OVER de Brieven van eenen Vlaamschen zendeling in Midden-Africa, door Ameet Vyncke, lezen wij in de Verslagen der Koninklijke Vlaamsche-Academie, 1891, blad. 168, de volgende beoordeelinge:
‘In Vyncke's Brieven glinsteren menige perels van reine gevoelspoözie. De toon is echt gemoedelijk, ademt tevredenheid, zielsrust, nu en dan opgehelderd door gezonden humor en gullen lach. Wel is de steller niet blind voor het grootsche der natuur, maar hij vergeet nooit, dat zijne brieven bestemd zijn voor Vlaamsche lieden, magen, vrienden, dorpsgenooten: daarom is zijn verhaaltrant zoo buitengewoon eenvoudig en wat hij vertelt, het geringste, het meest alledaagsche, zoo ongemeen aantrekkelijk door de bekoorlijkheid van het naïeve. Vyncke schrijft niet: hij spreekt; hij schetst levendig en kleurig alles wat hij hoort en ziet, op de bevattelijkste en aangenaamste wijze. Slechts hier en daar schijnt hij eenen zin, een woord te willen onderlijnen, doch elk gevoel van persoonlijken weemoed - dat eenig hartzeer zou kunnen berokkenen aan zijne dierbare lezers, welke hij, eilaas! nooit meer zou terugzien - wordt spoedig onderdrukt door den sterken wil van den man wiens eenige leuze was: Excelsior! Hoe jammer dat de schrijver zich vergenoegd heeft met het bezigen van zijn plaatselijk dialect - en aldus hier en daar woorden gebruikt die niet behooren tot het algemeen Nederlandsch.’
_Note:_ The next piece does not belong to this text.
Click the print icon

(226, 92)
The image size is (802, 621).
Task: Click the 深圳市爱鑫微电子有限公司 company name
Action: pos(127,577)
De keurraad die dat vereerend vonnis velde, bestond uit de Heeren P. Willems, L. Roersch, S.-D. Daems, Julius Obrie, J.-Ct. Van Droogenbroeck, en den verslaggever Th. Coopman.
Wat het bezigen aangaat, hier en daar, van woorden die niet en behooren tot het algemeen dietsch, gelieve de lezer in acht te nemen dat eerweerde Vader Vyncke eerst en vooral wilde verstaan, en wel verstaan zijn van zijne huis- en dorpgenooten; dat menig zoo gezeid gouwsprakig woord, ofschoon in de nieuwe woordenboeken niet opgenomen, eertijds in alle woordenboeken te vinden was en voor algemeen dietsch doorging; verders, dat menig oprecht gouwsprakig woord zou verdienen in de algemeen geldige tale aanveerd te worden. Hiermede en willen wij nochtans niet beweren dat Vader Vyncke'ns tale onverbeterlijk is, en dat zij in geener wijzen die berispinge des Keurraads en verdient.